— Begin PAGE EXTRACT —

All the readings today are marked by a single, quiet movement: from darkness into light.
Isaiah speaks of a people who walked in darkness and have seen a great light. This is not the sudden light of spectacle, but the dawning light that comes when God chooses to dwell in forgotten places—Zebulun, Naphtali, Galilee of the nations. God’s glory does not begin in the centre of power, but on the margins. This is deeply Carmelite: God reveals Himself where nothing seems impressive, where the land is poor, shadowed, and humble.
The Psalm allows us to hear the inner echo of that prophecy: “The Lord is my light and my help.” For Carmel, light is not primarily intellectual clarity but an interior assurance. The psalmist does not ask for many things—only one: to live in the house of the Lord, to behold His beauty. This is the Carmelite desire par excellence: not to do much, not to possess much, but to remain, to gaze, to dwell in God’s presence until His light reshapes the heart.

— End PAGE EXTRACT —

**GOAL OF THE EXERCISE:**
Answer these questions using the reflection on today's readings above:
1. Which places does Isaiah name as where God chooses to dwell?
2. Which line from the Psalm does the reflection quote?
3. What is the one thing the psalmist asks for?

— Begin PROVIDED DATA —

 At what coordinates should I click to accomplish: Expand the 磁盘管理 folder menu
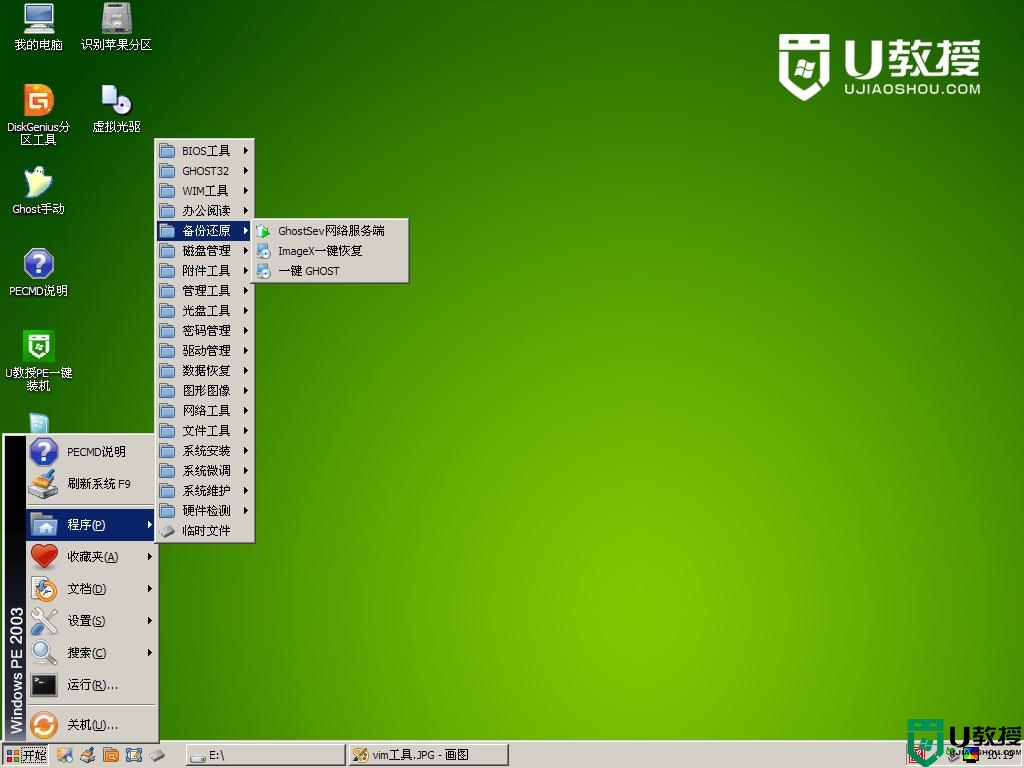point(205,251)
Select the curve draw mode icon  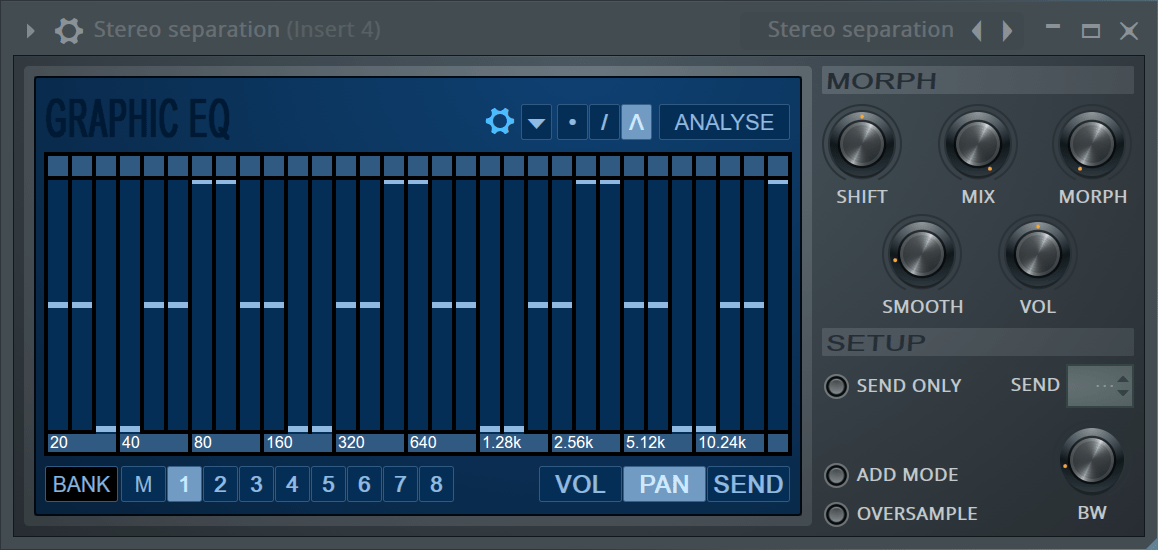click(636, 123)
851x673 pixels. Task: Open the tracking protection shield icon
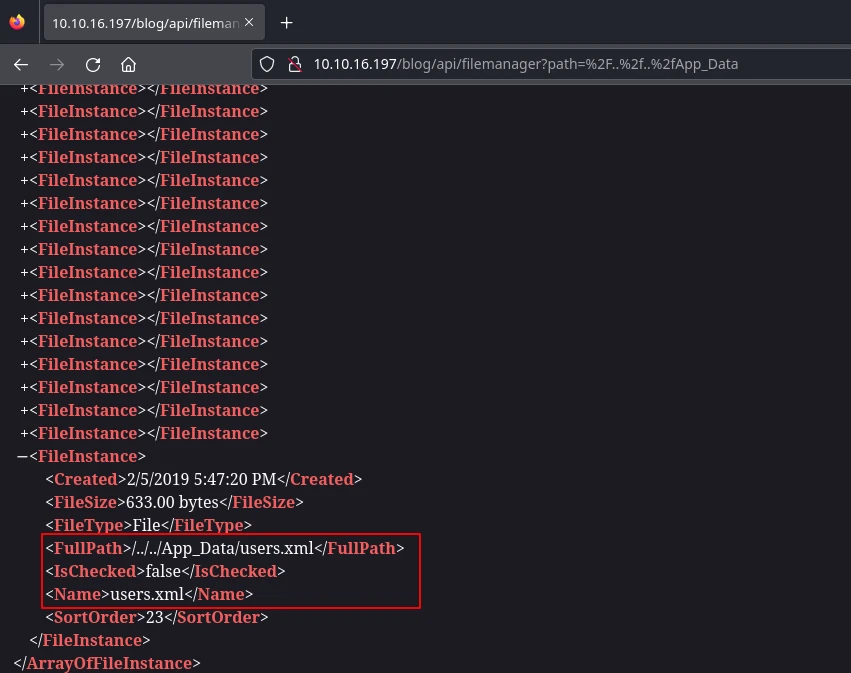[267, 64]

— End PROVIDED DATA —

**RESULT OF THE TASK:**
1. Zebulun, Naphtali, and Galilee of the nations.
2. "The Lord is my light and my help."
3. To live in the house of the Lord and behold His beauty.